0

BIRUEUEN, INDONEWS – Tangis pilu 3 orang anak yatim keturunan Aceh dan ibunya warga negara Malaysia di negeri Serawak terdengar sampai ke telinga Anggota DPD RI Asal Aceh, Haji Uma.

Hal itu berawal dari surat permohonan Saifuddin (42), warga Bugeng, Kecamatan Jangka, Bireuen yang merupakan kakak almarhum Ismadi (35), ayah kandung 3 anak yatim hasil pernikahan antar negara dengan Suriyati, warga Johor Bahru Malaysia.

Saifuddin memohon bantuan H. Sudirman atau lebih akrab disapa Haji Uma, anggota DPD RI untuk memfasilitasi pemulangan 3 orang anak yatim keturunan Aceh beserta ibunya yang terlantar di negeri Serawak Malaysia, dekat perbatasan Kalimantan Indonesia ke Johor Bahru Malaysia.

Menurut cerita Saifuddin, adiknya almarhum Ismadi warga Desa Bugeng, Kecamatan Jangka Bireuen meninggal dunia tahun 2016 di Kelantan Malaysia akibat sakit yang dideritanya.

Ismadi meninggalkan seorang istri bernama Suriyati (33) dan 3 orang anak, Alya Salsabila (12), Alzahra (10), dan Alfa Muhaira (7).

Setelah mendapat kabar tersebut, Haji Uma meminta Abu Saba, salah seorang stafnya di Malysia untuk membangun komunikasi dengan Suriyati.

BACA JUGA :  Ipul Pedank Laut, Pemuda Asli Bireuen Resmi Maju Calon Ketua KNPI

Dalam hubungan komonikasi lewat aplikasi Whatsapp, terdengar cerita pilu dari Suriyati dengan terbata-bata dan isak tangis tidak mampu lagi menjalankan hidup di rantau orang karena kebutuhan hidup anak tidak terpenuhi dan hidup dalam kesusahan sejak suaminya meninggal dunia.

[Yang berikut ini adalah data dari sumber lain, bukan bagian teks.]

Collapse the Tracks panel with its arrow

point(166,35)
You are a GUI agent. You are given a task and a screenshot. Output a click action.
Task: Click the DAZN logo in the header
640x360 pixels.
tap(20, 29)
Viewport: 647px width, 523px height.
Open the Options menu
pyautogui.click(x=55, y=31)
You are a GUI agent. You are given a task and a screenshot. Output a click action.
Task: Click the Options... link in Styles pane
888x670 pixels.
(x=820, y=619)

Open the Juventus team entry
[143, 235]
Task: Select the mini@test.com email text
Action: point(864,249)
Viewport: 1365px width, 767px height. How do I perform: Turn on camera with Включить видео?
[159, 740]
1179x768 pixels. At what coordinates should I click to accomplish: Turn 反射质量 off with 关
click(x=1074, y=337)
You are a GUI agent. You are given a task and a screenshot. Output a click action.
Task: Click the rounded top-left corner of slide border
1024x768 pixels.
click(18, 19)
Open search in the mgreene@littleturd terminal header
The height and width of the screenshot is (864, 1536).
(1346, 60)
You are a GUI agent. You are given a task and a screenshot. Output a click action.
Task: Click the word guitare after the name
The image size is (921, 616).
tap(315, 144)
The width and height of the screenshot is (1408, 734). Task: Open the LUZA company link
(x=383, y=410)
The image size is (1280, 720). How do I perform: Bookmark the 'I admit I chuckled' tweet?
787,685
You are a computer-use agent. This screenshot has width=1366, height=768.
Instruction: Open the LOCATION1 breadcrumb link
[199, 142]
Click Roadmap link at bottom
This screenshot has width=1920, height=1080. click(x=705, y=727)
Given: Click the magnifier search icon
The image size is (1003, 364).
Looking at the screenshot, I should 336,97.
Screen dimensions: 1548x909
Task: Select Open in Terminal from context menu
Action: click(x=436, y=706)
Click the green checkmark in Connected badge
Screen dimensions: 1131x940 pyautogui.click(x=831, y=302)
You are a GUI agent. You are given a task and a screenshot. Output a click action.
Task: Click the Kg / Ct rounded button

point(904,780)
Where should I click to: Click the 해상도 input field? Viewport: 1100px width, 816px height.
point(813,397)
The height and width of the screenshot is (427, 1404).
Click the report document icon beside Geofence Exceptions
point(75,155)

Suriyati menceritakan, setelah suaminya meningal dunia, ia pontang panting mencari nafkah sendiri dengan tetap membawa anak-anaknya yang masih kecil ikut serta ke tempat kerja sampai pada akhirnya merantau ke Negeri Serawak.

Untung tak dapat digapai, nasib tak bisa diraih, malah yang didapatkan kesusahan di tempat ia mengadu nasib kerja tidak ada bahkan untuk makan saja sangat sulit.

Prihantin dengan kondisi yang dialami Suriyati dan tiga anaknya, sejumlah warga menggalang dana untuk biaya pemulangan ke kampung asalnya, di Johor Bahru, Malaysia.

Namun sekian lama penggalangan dana yang dilakukan warga belum mencukupi biaya tiket pesawat ke Johor Bahru. Malahan sebagian dana sumbangan ikut terpakai untuk kebutuhan hidup dirinya dan 3 anak yatim.

Mendengar cerita Suriyati dan sesekali terdengar sapaan 3 anak yatim keturunan Aceh, Haji Uma langsung menanggung semua biaya pemulangan Suriyati dan 3 anak yatim tersebut ke Johor Bahru Malaysia.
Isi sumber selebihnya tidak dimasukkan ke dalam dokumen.